The Bahá’í Faith is one of the constituent religions of the Inter-Religious Organisation of Singapore (IRO). The mid 1990s to the early part of the 21st century saw the Bahá’í Community of Singapore spearheading efforts to promote interfaith engagement in multi-religious Singapore. The World Religion Day observances, initiated and organised by the Bahá’í Community of Singapore, gained nationwide prominence and support and became the precursor for many interfaith endeavours that proliferate in Singapore now.

The Bahá’í community continues to actively promote understanding, dialogue and interaction between different religions.

Education for All

acts-ea1“Regard man as a mine rich in gems of inestimable value. Education can, alone, cause it to reveal its treasures, and enable mankind to benefit therefrom.” – Bahá’u’lláh


Our attitude towards education stems from profound respect for the noble nature of human beings, the richness of our inner reality, and that human happiness is founded upon spiritual behavior.

Education should develop in every human being the desire to distinguish himself with virtues such as truthfulness, sincerity, loyalty, and by his efforts to promote peace and unity.

The Bahá’í Faith emphasizes the importance of spiritual and moral education that must begin at infancy. It is the duty of the father and mother to strive with every means to educate their children, refine their characters according to spiritual and moral laws, and train them in the arts and sciences.

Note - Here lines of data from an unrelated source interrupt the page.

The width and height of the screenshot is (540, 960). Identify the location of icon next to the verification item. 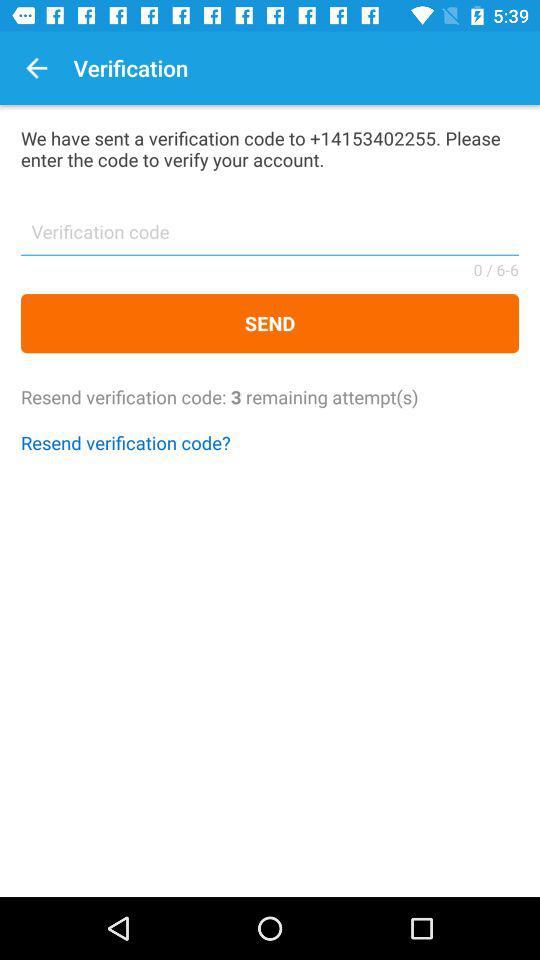
(36, 68).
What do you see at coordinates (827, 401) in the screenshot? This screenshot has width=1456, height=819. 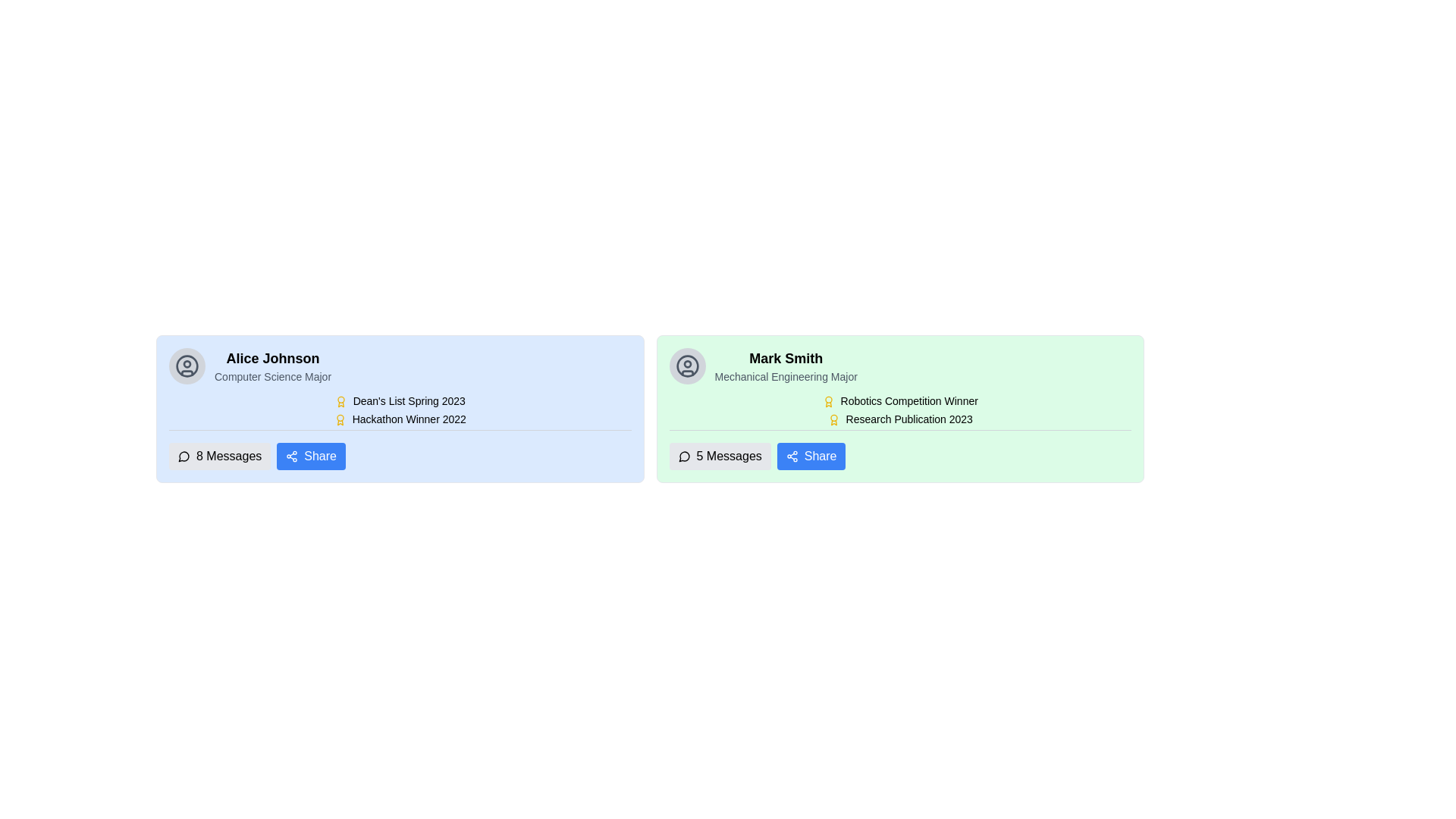 I see `the graphical icon that signifies the 'Robotics Competition Winner' achievement for Mark Smith, located to the left of the award title in the profile card` at bounding box center [827, 401].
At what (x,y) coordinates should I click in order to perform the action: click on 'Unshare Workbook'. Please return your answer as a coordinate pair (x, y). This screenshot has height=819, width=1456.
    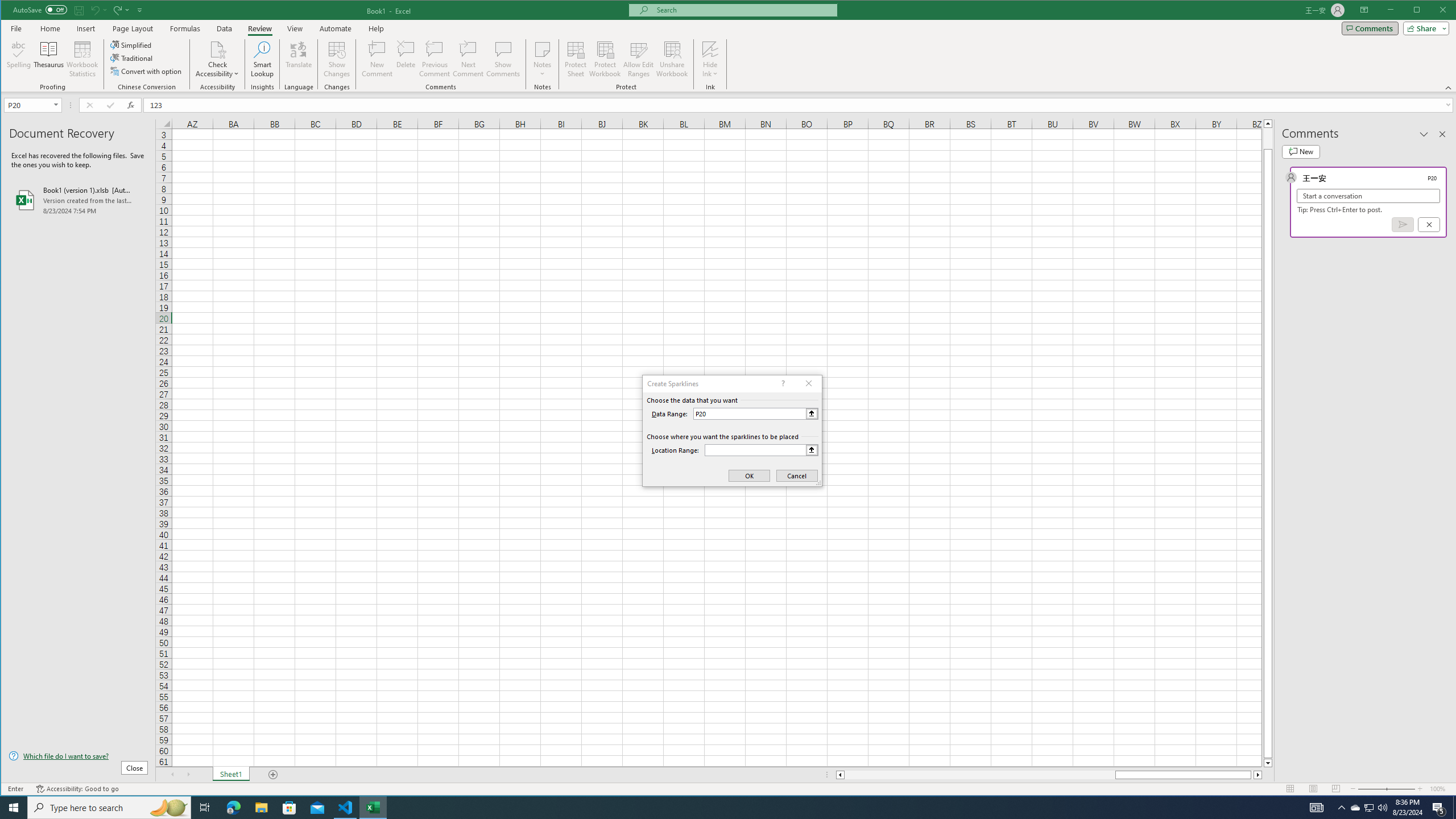
    Looking at the image, I should click on (672, 59).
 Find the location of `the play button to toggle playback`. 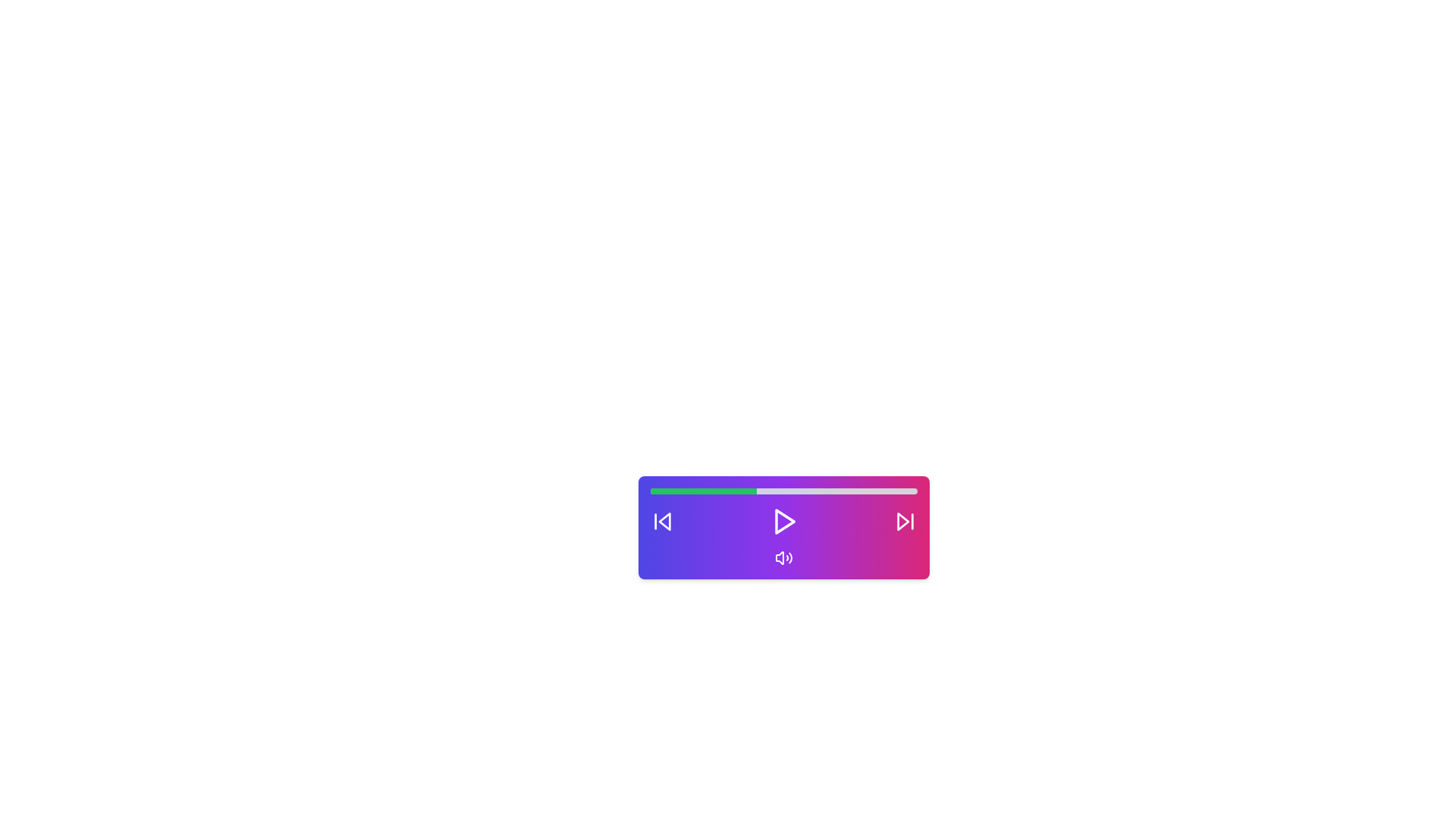

the play button to toggle playback is located at coordinates (783, 520).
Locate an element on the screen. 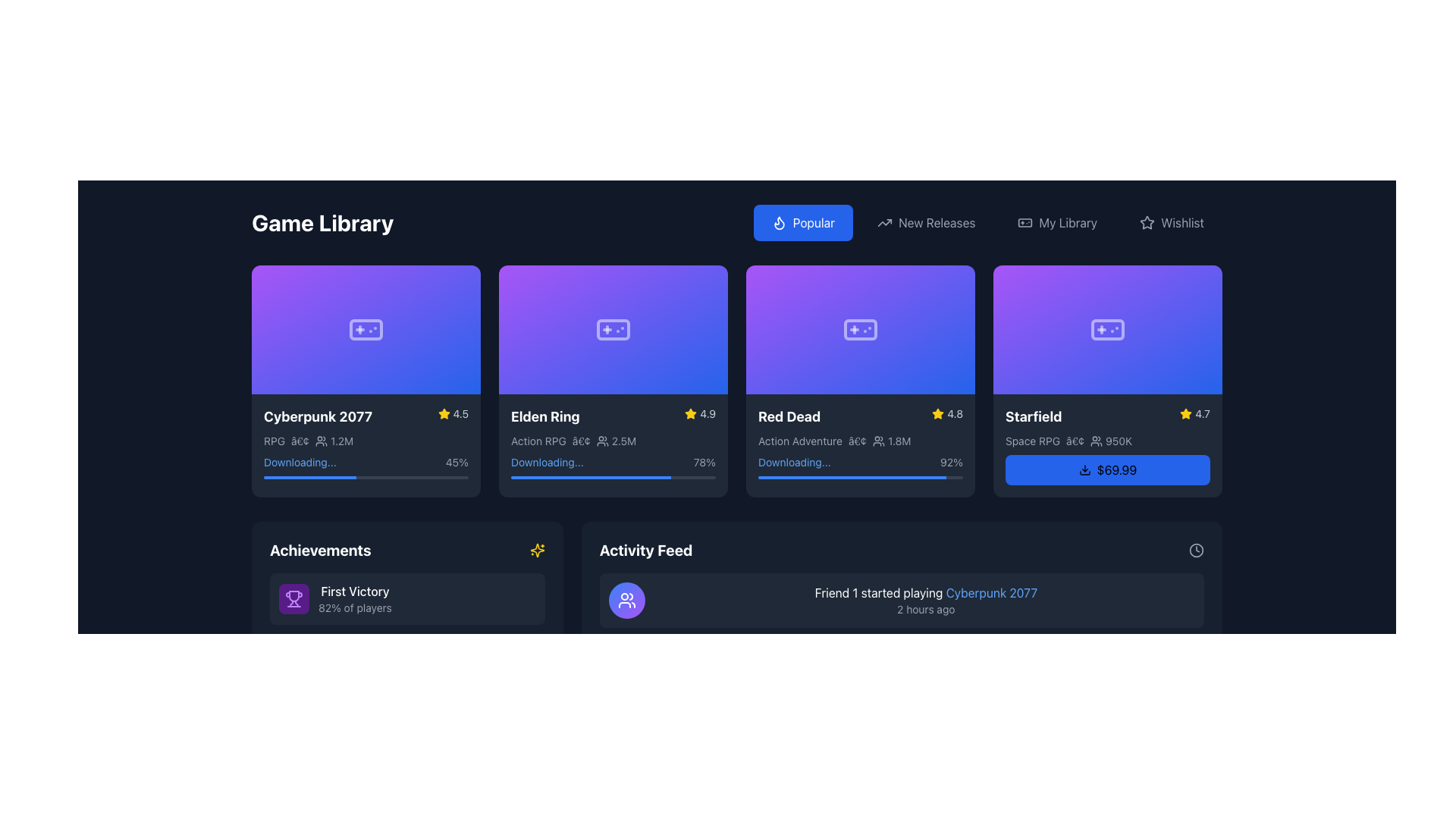 Image resolution: width=1456 pixels, height=819 pixels. percentage of players who have achieved the 'First Victory' milestone, indicated by the text located in the bottom portion of the 'First Victory' achievement box, which is the second text element under its header is located at coordinates (354, 607).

Bahá’í children classes and junior youth programs, open to participants of all background, and often run in collaboration with their families, are being offered in some neighborhoods in Singapore. The primary purpose of these educational activities is to empower children and junior youth to develop a sense of moral purpose and become conscious participants in the process of their individual growth, as well as that of their families, friends and community.

Devotional Gatherings


Prayer is intimate communion with God. It creates spirituality, mindfulness and allows us to reflect on our higher purpose. Collectively, devotional gatherings are a chance for us to learn how to create an uplifting, spiritual atmosphere. Held in diverse settings such as homes and other public venues, devotional gatherings allow individuals to unite with others in prayer, awaken spiritual susceptibilities, and shape a pattern of life distinguished for its devotional character. Prayers and writings from major world religions are reflected upon in a reverent atmosphere.

Junior Youth Groups


Youth between the ages of 12 and 15 have tremendous intellectual and social potential waiting to be developed and channelled towards socially constructive ends. They are engaged in an educational process, wedded with service to the community, that enhances the power of positive self-expression, develops their ability to make moral decisions and encourages contribution to the spiritual and material prosperity of their communities. With a vibrant spirit and focused determination, youth from all backgrounds engaged in this process build their capacity to respond with wisdom, courage, and humility in addressing the ills currently facing society.

Study Circles


Study circles which is opened to all, provide participants with the knowledge, spiritual insights and skills to enable them to contribute to the betterment of society.

Through exploring the application of the Word of God, based on the Bahá’í writings, participants seek to put the learning acquired into practice to improve their communities, starting at their neighbourhoods.

Themes of spiritual importance are explored in study circles such as the purpose of life, the importance of prayer, and the significance of service. Study circles meet in homes and other informal settings.

Children's Classes


Developing the spiritual capacities in our children is of fundamental importance, not only to their own future happiness, but to the service and advancement of society. Tending to the needs of the children in a neighbourhood, children classes aim to develop their spiritual faculties and lay the foundation of a noble and upright character in a fun and creative environment. These classes nurture the hearts and minds of children and help them think, reflect and apply spiritual principles such as kindness, love, unity and truthfulness.